Find page count in TIFF or PDF with perl

The perl module you'll want to install is called PerlMagick (Image::Magick) and rather than loading the image into memory you can just use the Ping method. The Ping method returns an array with 4 elements of information for each page of a multi-page TIFF/PDF. If we divide the number of elements by 4 we know how many pages there are in the TIFF/PDF.
use Image::Magick;

my $im = Image::Magick->new();

my @ping_info = $im->Ping('fax.tif');

## If we access an @rray in a scalar context we get the element count
my $count = @ping_info / 4;

print $count;

There you have it, good luck.


The example above may or may not work properly with PDF's.  Even if it does work it appears that ImageMagick makes an external call to the ghostscript (gs) executable on the system to determine the properties of the pdf.  Here is an example that will work for PDFs:
use PDF::API2;

my $pdf = PDF::API2->open('2.pdf');
print $pdf->pages();

I'm guessing that eventually ImageMagick won't be "broken" but you can use the above in the meantime.
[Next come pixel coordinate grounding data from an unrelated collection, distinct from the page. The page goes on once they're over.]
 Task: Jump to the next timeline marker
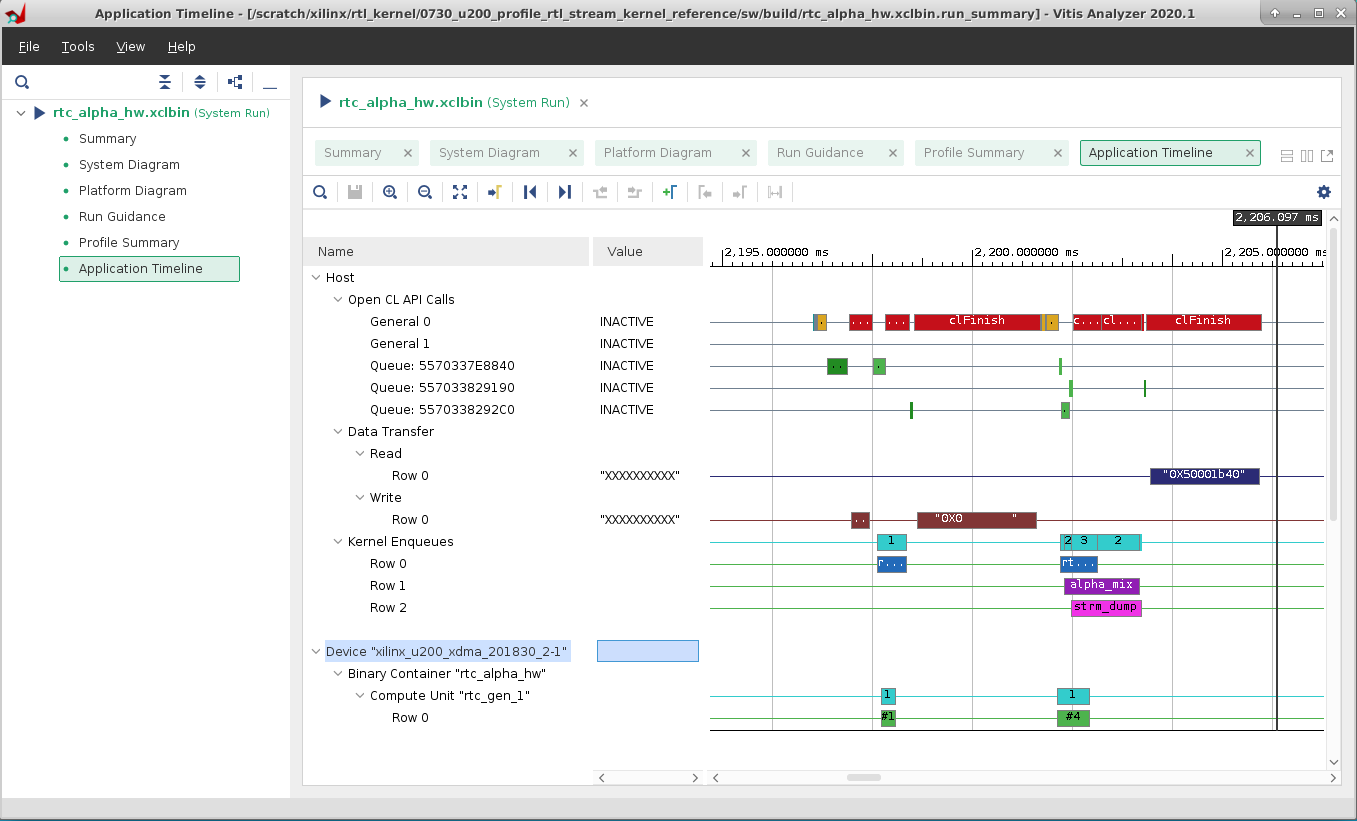point(564,192)
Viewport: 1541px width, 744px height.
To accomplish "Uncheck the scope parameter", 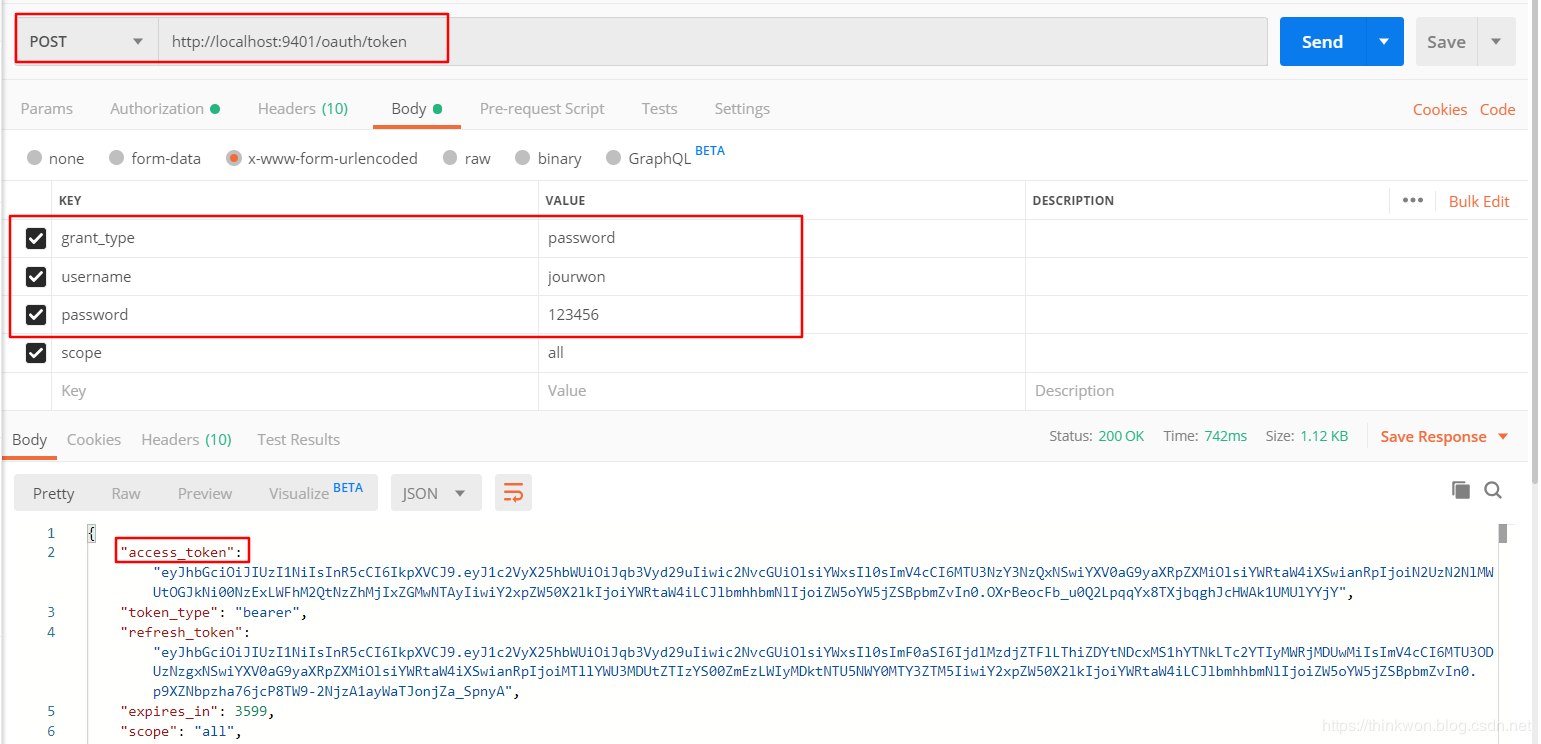I will point(35,352).
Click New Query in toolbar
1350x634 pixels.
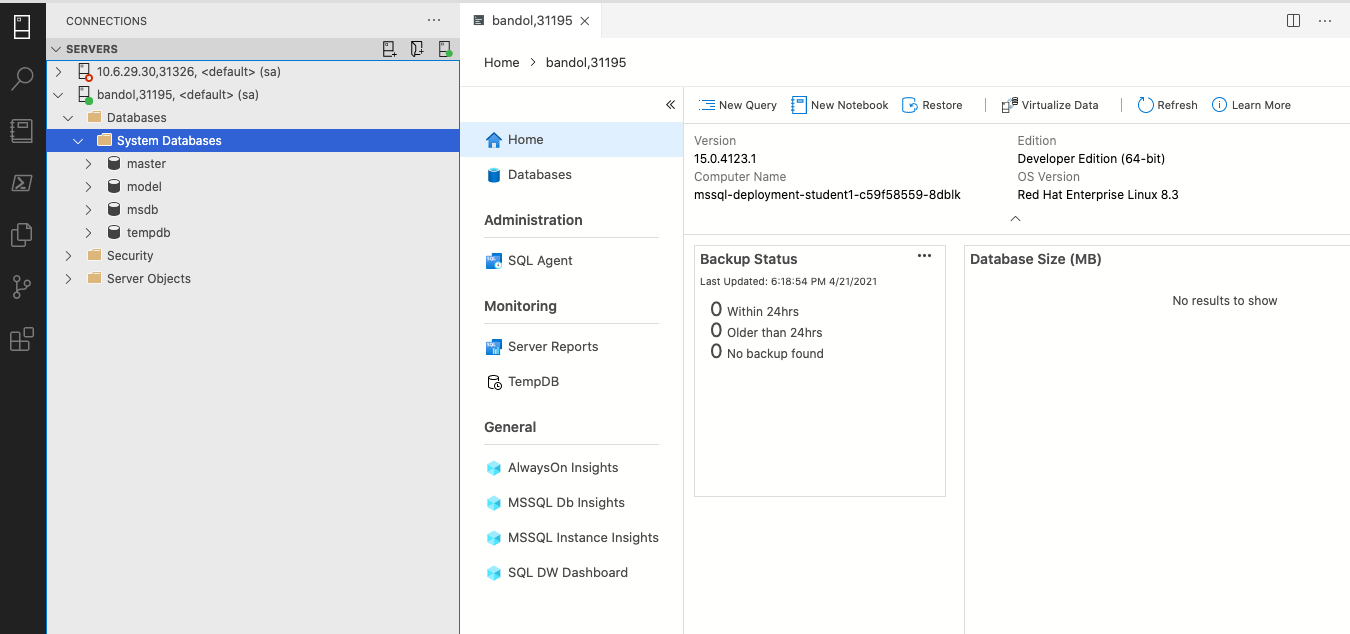pos(737,105)
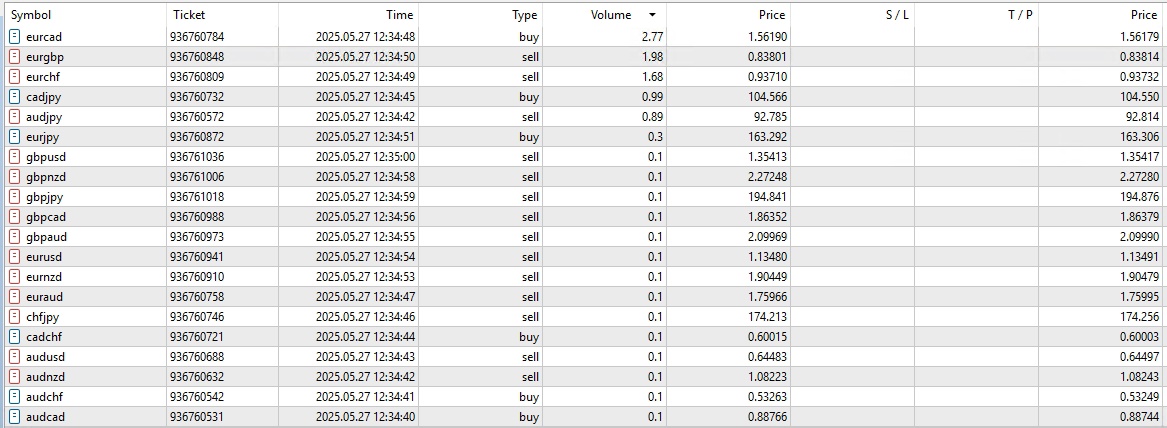Click the Ticket column header
The image size is (1167, 428).
coord(189,15)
We recently updated to Debian 6.0 and GhostScript seems to have problems with PDFs rendered by various software (it takes 5 minutes for it to get a page count on a 4 page document).  My first line of defense for checking page counts in a pdf is the following for PDFs:
open(FH, "$temp_file");
for my $line (<FH>) {
    if ($line =~ m/\/Count\s+(\d+)/) {
        $page_count = $1;

Don't be tempted to stop searching for the Count after the first match. Some PDFs will list a count for every page (like a page number). You'll want to use whatever the last match is for your actual count. If this code doesn't produce a page count I do the Image::Magick Ping. That appears to cover all scenarios I've come across.


  1. tiffinfo output_file_name.tif | grep "Page Number" | grep -c "P"

    its simple in linux command line